§ **TRY IT**: In the data below, find the line containing "Open gsheets145's avatar image"; transcribe it and each line after it exactly, through the last, skipping pictures.

══════════════════════════════

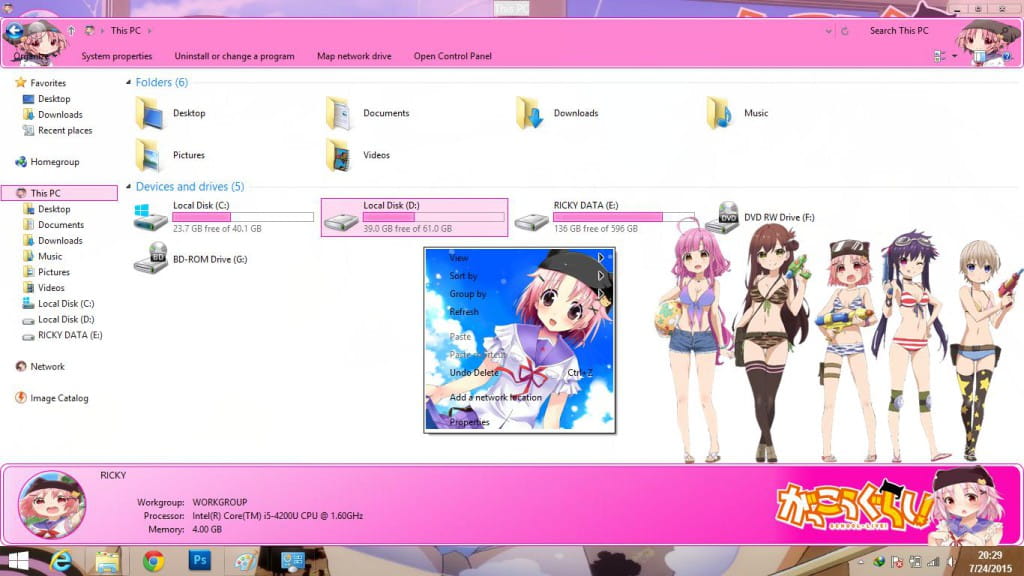1024x576 pixels.
Task: Click Open Control Panel in the toolbar
Action: pyautogui.click(x=452, y=56)
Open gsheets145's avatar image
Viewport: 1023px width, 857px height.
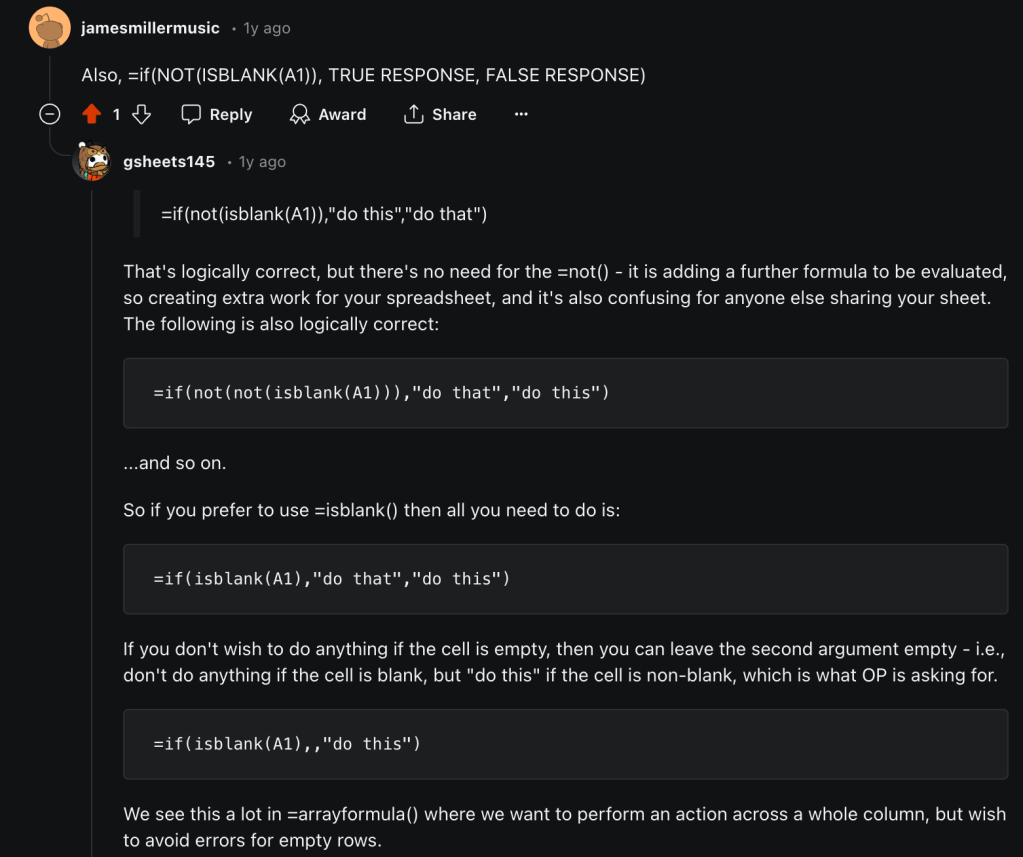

══════════════════════════════

§ **SOLUTION**:
Open gsheets145's avatar image
Viewport: 1023px width, 857px height.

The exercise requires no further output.